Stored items
****************
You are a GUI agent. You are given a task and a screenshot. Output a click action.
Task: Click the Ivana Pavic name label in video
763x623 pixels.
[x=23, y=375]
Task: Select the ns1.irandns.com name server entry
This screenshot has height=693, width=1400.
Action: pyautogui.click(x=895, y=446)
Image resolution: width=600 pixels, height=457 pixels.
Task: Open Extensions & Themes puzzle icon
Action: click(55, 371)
****************
Task instructions: Only one stretch of the data is wanted: the lines from the one with "Task: Select the" through the last, repeated exactly.

Answer:
Task: Select the ns1.irandns.com name server entry
This screenshot has height=693, width=1400.
Action: pyautogui.click(x=895, y=446)
Image resolution: width=600 pixels, height=457 pixels.
Task: Open Extensions & Themes puzzle icon
Action: click(55, 371)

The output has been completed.